Pesquisa divulgada nesta terça-feira (14) aponta que 62% dos brasileiros não interviriam ao presenciar uma agressão contra criança em público. O levantamento, realizado pelo Instituto Futuro é Infância Saudável (Infinis) em parceria com a Quaest, revela a passividade social diante da violência infantil.
O estudo, intitulado “Atitudes e percepções sobre a infância e violência contra crianças e adolescentes”, também indicou que 32% dos entrevistados não fariam nada se vissem palmadas ou puxões de orelha em criança na rua, justificando a omissão pelo entendimento de que “cada um sabe da própria vida”. Apenas 21% dos entrevistados afirmaram abordar o responsável, como ocorreu em um caso recente no Paraná.
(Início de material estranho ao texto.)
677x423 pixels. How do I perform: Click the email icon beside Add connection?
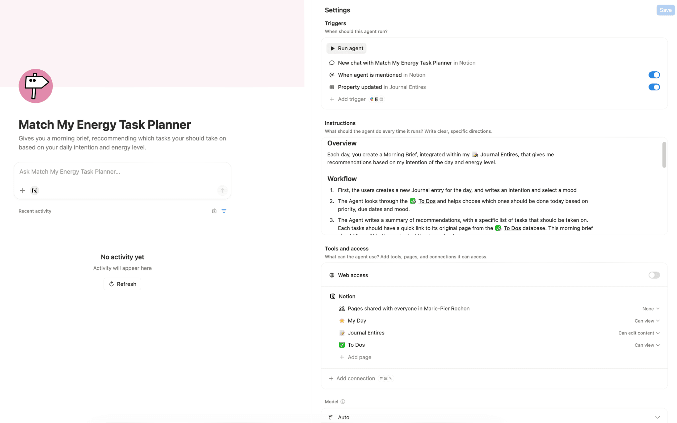pos(386,378)

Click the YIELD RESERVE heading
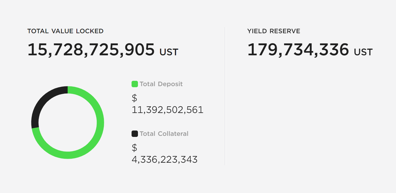[x=273, y=31]
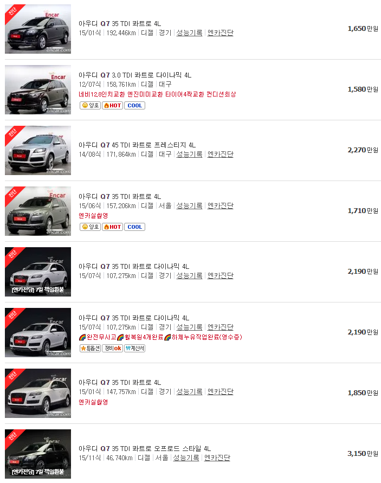Open the silver Q7 45 TDI thumbnail photo
Screen dimensions: 381x483
click(x=37, y=150)
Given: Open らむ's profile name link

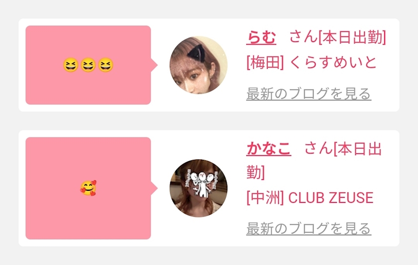Looking at the screenshot, I should (x=261, y=37).
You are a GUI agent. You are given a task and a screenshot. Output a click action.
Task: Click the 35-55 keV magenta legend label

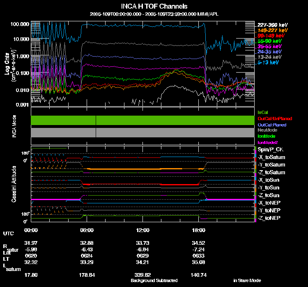click(x=269, y=46)
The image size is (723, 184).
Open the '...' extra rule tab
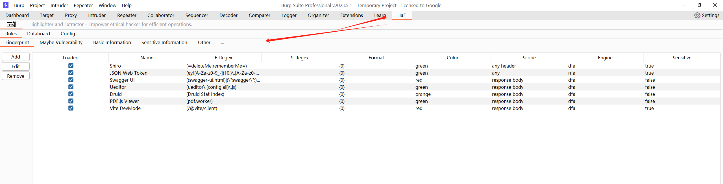223,42
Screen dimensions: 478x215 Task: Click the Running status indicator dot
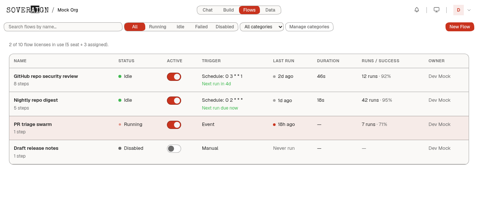coord(120,124)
Em Francisco Beltrão, no sudoeste do Paraná, um homem foi preso após câmeras de segurança flagrarem o momento em que ele chutou o rosto da própria filha de 3 anos. O suspeito foi investigado pela Polícia Civil. Em depoimento, o homem afirmou que agrediu a criança porque ela estava “chorando e berrando na rua”.
Apesar da omissão, a maioria da população condena atos agressivos. O levantamento mostrou que 91% rejeitam ofensas verbais e 79% condenam agressões com objetos. O CEO da Quaest, Felipe Nunes, comentou que os adultos demonstram medo de exagerar, seja para mais ou para menos, reproduzindo padrões de violência.